Menurut Jonan, efisiensi biaya ini sangat penting, terutama bagi Anggaran Pendapatan dan Belanja Negara (APBN). Apalagi dalam industri hulu migas, biaya investasi akan diganti oleh negara (cost recovery). “Kami berusaha investasi seefisien mungkin, karena yang dipakai, uang rakyat,” ujar dia.

Efisiensi biaya ini juga membuat harga gas dari Lapangan Jambaran-Tiung Biru turun menjadi US$ 7,6 per mmbtu tanpa eskalasi. Sebelumnya, harganya bisa mencapai US$ 8 plus 2% eskalasi.

Kepala SKK Migas Amien Sunaryadi mengatakan beroperasinya proyek ini bisa menambah penerimaan negara. “Diproyeksikan penerimaan negara dari proyek ini sampai kontrak selesai tahun 2035 mencapai US$3,61 miliar atau lebih dari Rp48 triliun,” kata dia.

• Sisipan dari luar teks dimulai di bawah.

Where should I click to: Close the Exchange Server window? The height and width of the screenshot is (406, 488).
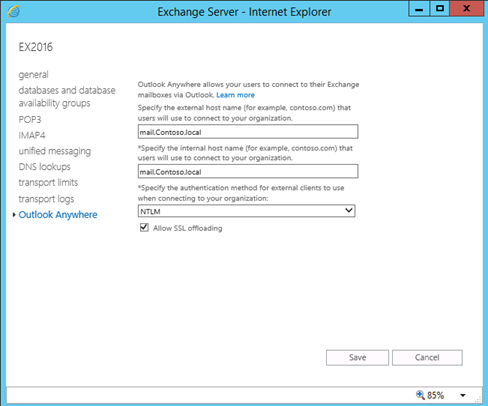[466, 9]
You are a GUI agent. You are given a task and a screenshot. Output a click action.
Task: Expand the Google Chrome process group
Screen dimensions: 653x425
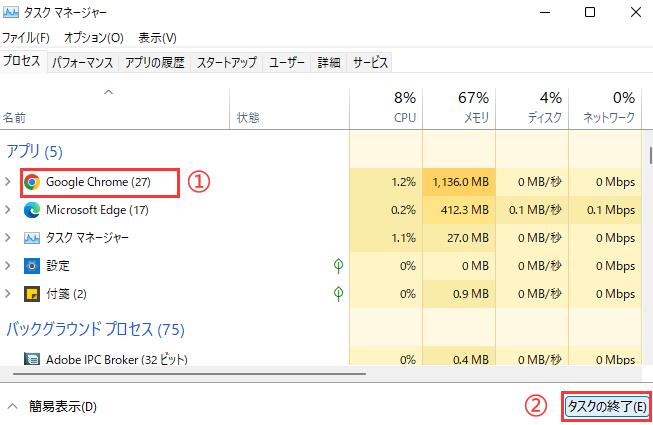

Selain penerimaan negara, proyek ini akan memberikan efek berganda bagi perekonomian daerah maupun nasional. Misalnya, penyerapan tenaga kerja yang mencapai 6.000 orang pada masa konstruksi. Seluruh produksi gas ini juga akan digunakan untuk kebutuhan dalam negeri.

Alokasi sebesar 100 MMSCFD diperuntukkan ke Pertamina, yang kemudian dialirkan ke PLN untuk kebutuhan listrik di Jawa Timur dan Jawa Tengah. Sementara sebesar 72 MMSCFD akan memasok kebutuhan industri di Jawa Tengah dan Jawa Timur. Adapun menurut keterangan resmi SKK Migas, cadangan lapangan ini diperkirakan 1,9 triliun kaki kubik (TCF).  

Harga gas di kepala sumur sebesar US$6,7 per juta british thermal unit (MMBTU), tetap (flat) selama 30 tahun. Dengan biaya toll feesebesar US$0,9 MMBTU, harga di pembangkit listrik PLN menjadi sebesar US$7,6 per MMBTU.

Direktur Utama PT Pertamina (Persero) Elia Massa Manik mengatakan peletakan batu ini menjadi harapan baru bagi Indonesia, khususnya untuk mengatasi defisit pasokan gas di Jawa Tengah dan Jawa Timur. Dengan cadangan gas JTB sebesar 2,5 triliun kaki kubik (TCF), Pertamina berharap industri di Jawa Tengah dan Jawa Timur akan mendapat suplai gas yang cukup menggerakkan ekonomi nasional.

Saat ini, Pertamina masih menuntaskan negosiasi pengalihan hak partisipasi (participating interest/PI) dengan pihak ExxonMobil. ExxonMobil dan Pertamina EP Cepu saat ini memegang hak kelola 41,4%. Sedangkan Pertamina EP 8% dan sisanya BUMD.

Lapangan JTB yang memiliki kompleksitas tinggi dengan kandungan CO2 34%, fasilitas pemrosesan gas 330 juta kaki kubik per hari (million metric standard cubic feet per day/MMSCFD), dan produksi gas jual 172 MMSCFD. Proses pengeboran juga akan dimulai PEPC setelah menunjuk PT Rekayasa Industri (Rekind) dan PT Japan Gas Corporation yang sudah memenangkan tender.

Massa optimistis Lapangan JTB akan berproduksi 2021 dan sekaligus mempercepat utilisasi pipa transmisi gas Gresik-Semarang. Saat ini, Pertamina melalui anak perusahaan, PT Pertamina Gas (Pertagas) tengah menyelesaikan pembangunan pipa Gresik-Semarang sepanjang 267 km dengan nilai investasi sekitar US$515,7 juta.